Tal proceder, lejos de ser en sí mismo un motivo digno de
ser calificado, sí que se revela como especialmente significativo sobre todo a
la hora de llevar a cabo valoraciones desde la perspectiva de futuro que el
estudio nos facilita. Así, el planteamiento de cuestiones tales como la
relación que el peso de las cuestiones de política
exterior habrán de tener respecto a las de política interior, ponen de manifiesto que en lo concerniente a las
prioridades que Felipe II aporta a tales cuestiones respecto a las que su padre
Carlos I hubiera implementado, son muy distintas, el algunos casos
absolutamente distintas.

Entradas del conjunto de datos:
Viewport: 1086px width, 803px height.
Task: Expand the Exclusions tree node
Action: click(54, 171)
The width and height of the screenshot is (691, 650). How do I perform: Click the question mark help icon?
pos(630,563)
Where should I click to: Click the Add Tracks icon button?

---

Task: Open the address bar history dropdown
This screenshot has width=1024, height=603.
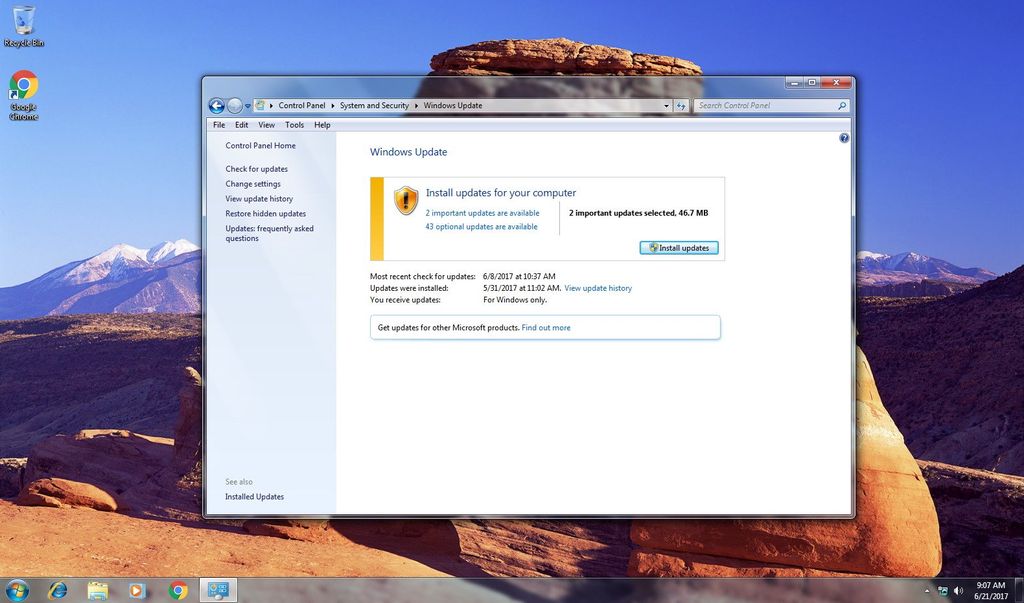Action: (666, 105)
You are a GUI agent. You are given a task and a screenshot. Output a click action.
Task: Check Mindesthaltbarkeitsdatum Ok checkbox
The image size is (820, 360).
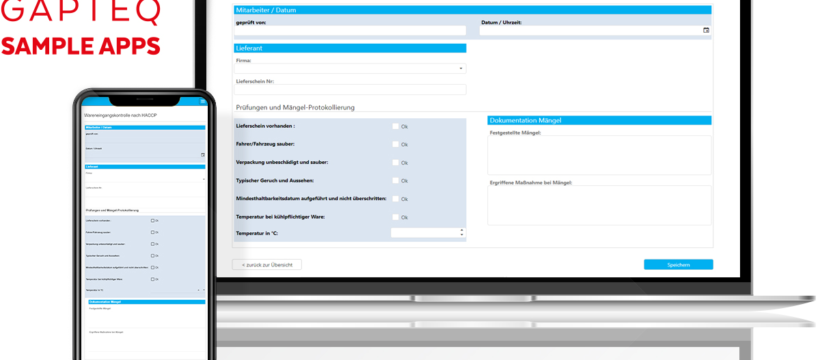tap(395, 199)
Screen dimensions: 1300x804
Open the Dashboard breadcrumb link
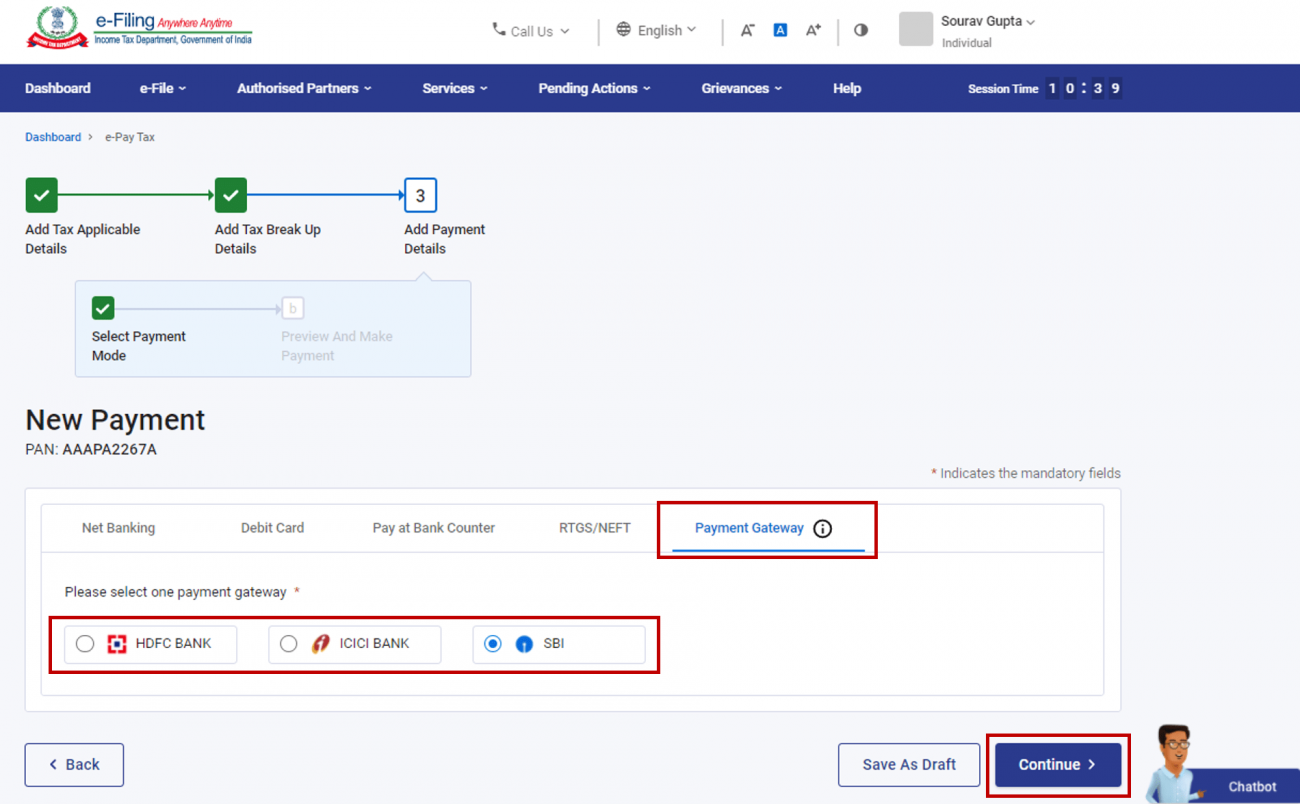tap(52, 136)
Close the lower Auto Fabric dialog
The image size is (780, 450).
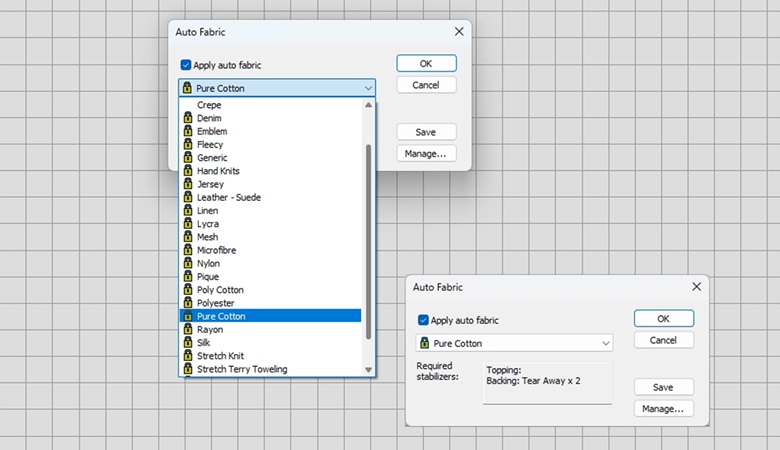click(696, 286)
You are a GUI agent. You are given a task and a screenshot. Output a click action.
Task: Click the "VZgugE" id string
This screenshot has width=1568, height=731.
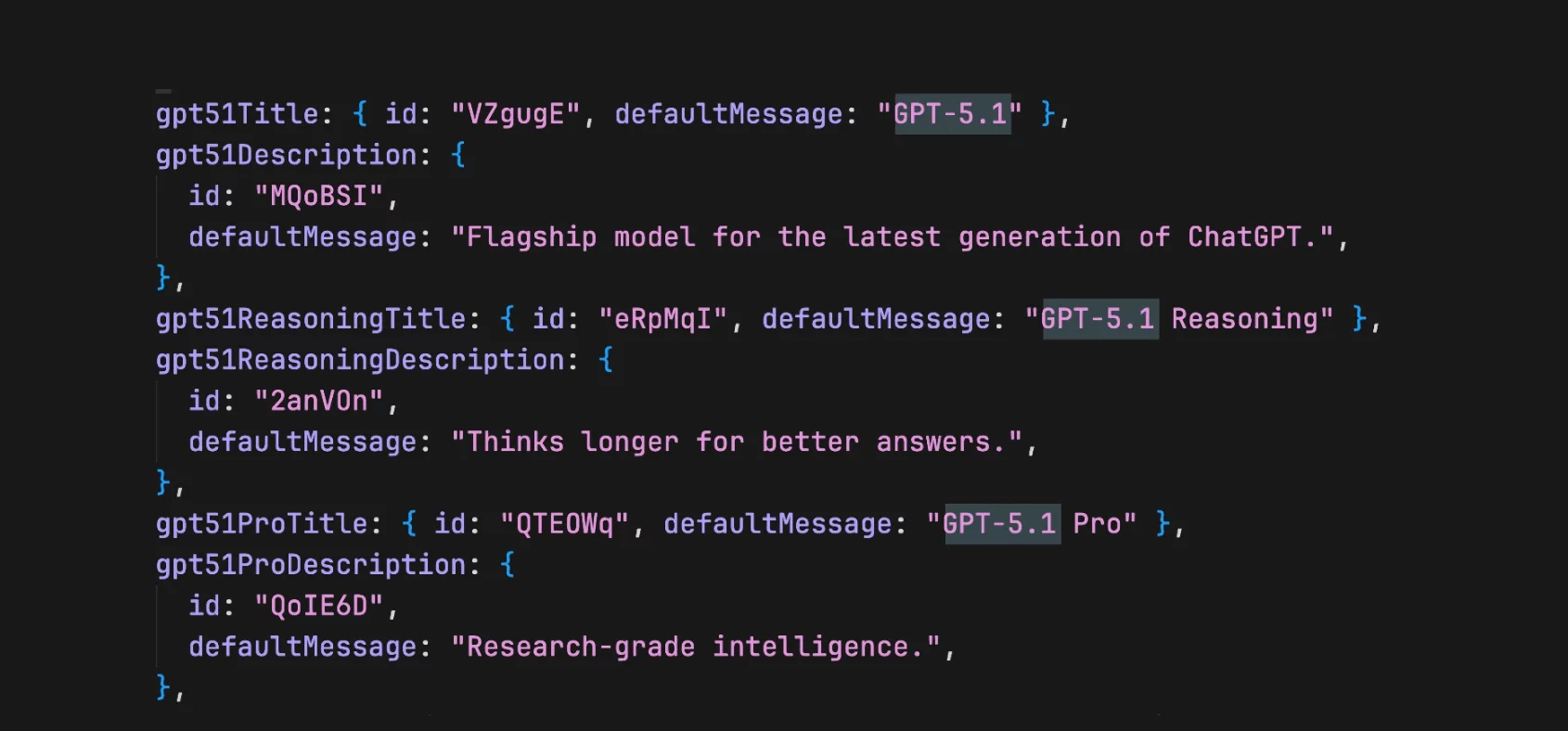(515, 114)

...

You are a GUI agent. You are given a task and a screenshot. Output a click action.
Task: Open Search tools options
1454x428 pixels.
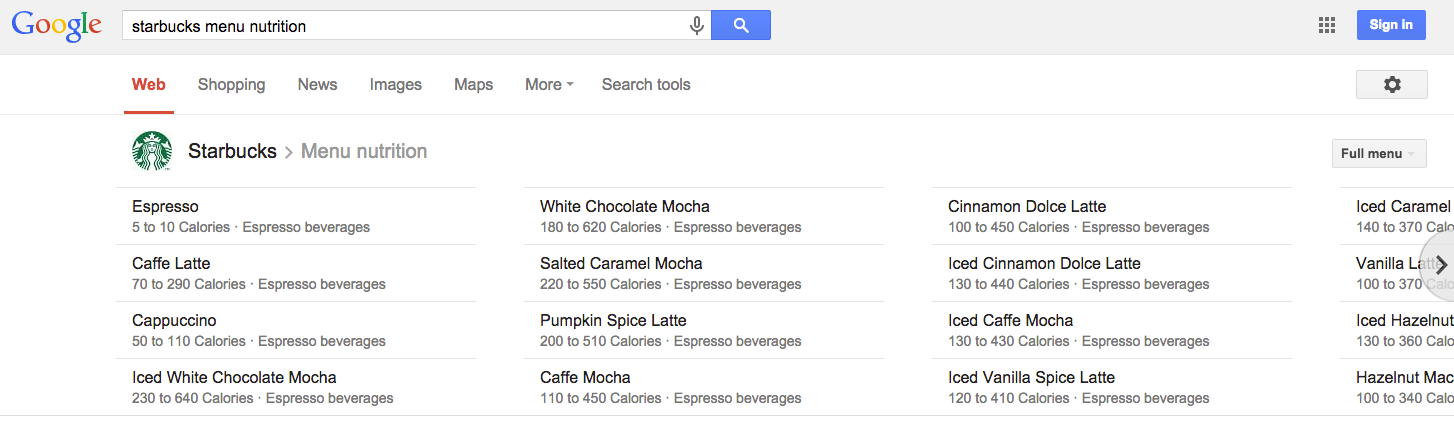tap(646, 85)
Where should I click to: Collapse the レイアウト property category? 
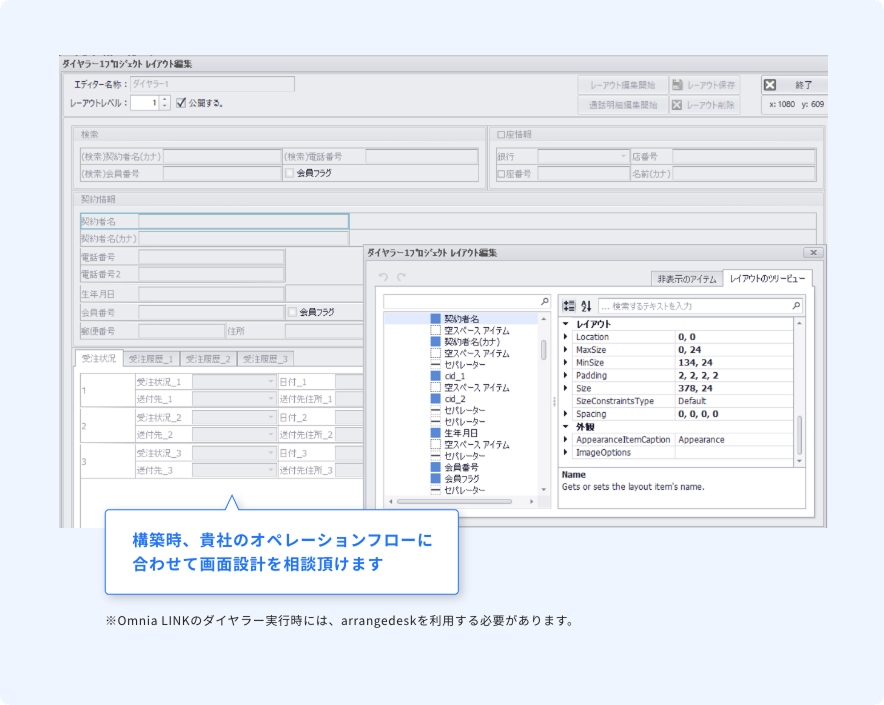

§ **OBJETIVO PLANTEADO**:
Cita textualmente el fragmento del artículo que empieza con las palabras "Tal proceder, lejos" y acaba con "absolutamente distintas.".

§ **RESPUESTA**:
Tal proceder, lejos de ser en sí mismo un motivo digno de
ser calificado, sí que se revela como especialmente significativo sobre todo a
la hora de llevar a cabo valoraciones desde la perspectiva de futuro que el
estudio nos facilita. Así, el planteamiento de cuestiones tales como la
relación que el peso de las cuestiones de política
exterior habrán de tener respecto a las de política interior, ponen de manifiesto que en lo concerniente a las
prioridades que Felipe II aporta a tales cuestiones respecto a las que su padre
Carlos I hubiera implementado, son muy distintas, el algunos casos
absolutamente distintas.